━━━━━ Provided text ━━━━━

Date: Tue, 5 Dec 1995 09:50:59 -0500
From: gls@atpsol.cvu.att.com (G. L. Sicherman)
To: rusin@math.niu.edu
Subject: coinage

	Date: Tue, 5 Dec 95 00:21:55 CST
	From: rusin@math.niu.edu (Dave Rusin)
	To: gls@hrcms.att.com
	Subject: Re: Sylver Coinage - {8,26,30} has an odd winning move

	1. Could you summarize what the problem is? I don;t think I've ever
	heard of it except in this newsgroup.

Sylver Coinage is J. H. Conway's game of denomination.  Two players take
turns naming denominations of coins.  No new coin may be expressible as
a sum, with multiples, of previous coins.  The player who names 1 loses.

Example:
		 4
		  	5 (not a multiple of 4)
		11	  (not a sum of 4's and 5's)
		        7 (not a sum of 4's, 5's, and 11's)
		 6	  (etc.)
			2
		 3
			1 (loses)

The game must end (why?), but need not have a time limit at first.

	4, 99999, 99998, 99997, 99995, ...

━━━━━

[Set problem 1]
According to the Sylver Coinage email, whose game is Sylver Coinage?
[Set problem 2]
Write the next part of the Sylver Coinage email, picking up after its final line.

━━━━━ Material supplied ━━━━━

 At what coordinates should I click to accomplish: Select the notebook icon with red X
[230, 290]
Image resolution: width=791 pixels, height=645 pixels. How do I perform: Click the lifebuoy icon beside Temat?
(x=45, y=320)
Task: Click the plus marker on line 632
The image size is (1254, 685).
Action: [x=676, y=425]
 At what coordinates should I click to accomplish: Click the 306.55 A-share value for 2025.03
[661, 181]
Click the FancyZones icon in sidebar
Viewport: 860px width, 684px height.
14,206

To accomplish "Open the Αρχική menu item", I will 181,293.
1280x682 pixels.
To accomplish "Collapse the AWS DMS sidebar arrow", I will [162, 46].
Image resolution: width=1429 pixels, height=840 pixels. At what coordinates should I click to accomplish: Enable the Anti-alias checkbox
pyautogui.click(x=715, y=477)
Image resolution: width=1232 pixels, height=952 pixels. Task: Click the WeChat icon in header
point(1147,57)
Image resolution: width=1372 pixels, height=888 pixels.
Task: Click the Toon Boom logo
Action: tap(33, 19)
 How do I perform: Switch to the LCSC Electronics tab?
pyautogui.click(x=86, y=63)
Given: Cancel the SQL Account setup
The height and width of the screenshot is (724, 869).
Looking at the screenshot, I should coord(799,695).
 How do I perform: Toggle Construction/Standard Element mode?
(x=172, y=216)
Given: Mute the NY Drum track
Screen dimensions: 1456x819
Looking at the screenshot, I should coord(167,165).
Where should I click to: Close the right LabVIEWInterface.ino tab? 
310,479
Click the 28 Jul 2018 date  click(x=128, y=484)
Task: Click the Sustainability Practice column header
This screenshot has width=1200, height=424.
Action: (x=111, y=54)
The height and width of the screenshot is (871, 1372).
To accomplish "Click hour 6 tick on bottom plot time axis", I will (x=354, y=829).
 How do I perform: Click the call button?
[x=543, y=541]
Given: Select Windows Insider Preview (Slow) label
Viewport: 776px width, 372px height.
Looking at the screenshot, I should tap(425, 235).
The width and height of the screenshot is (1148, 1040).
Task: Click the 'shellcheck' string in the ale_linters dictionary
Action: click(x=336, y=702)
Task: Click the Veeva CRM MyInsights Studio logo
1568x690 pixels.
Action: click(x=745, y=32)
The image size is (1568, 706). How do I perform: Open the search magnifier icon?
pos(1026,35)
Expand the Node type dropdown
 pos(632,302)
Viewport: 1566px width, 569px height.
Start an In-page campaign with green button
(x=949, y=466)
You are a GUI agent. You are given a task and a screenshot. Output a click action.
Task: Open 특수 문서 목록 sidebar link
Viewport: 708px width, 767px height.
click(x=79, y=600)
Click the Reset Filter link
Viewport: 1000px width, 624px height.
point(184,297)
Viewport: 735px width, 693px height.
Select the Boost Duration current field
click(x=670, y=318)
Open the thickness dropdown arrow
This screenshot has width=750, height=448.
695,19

━━━━━

[Result 1]
J. H. Conway's

[Result 2]
	4, 999999999, ...

Any prime greater than 3 is a winning first move.  See _Winning Ways_
for proof.  Some other safe positions are {2,3} (no moves left but 1!),
{4,5,11}, {4,6}, {6,9}, {8,12}, {8,14}, and {10,26}.  The chief question
in Sylver Coinage is which positions are safe, especially with g.c.d. > 1.

The literature is sparse.  Vol. 2 of _Winning Ways,_ occasional updates
by R. K. Guy in the _Monthly,_ Nowakowski's 1991 paper in _Combinatorial
Games,_ and my unpublished paper of the same year.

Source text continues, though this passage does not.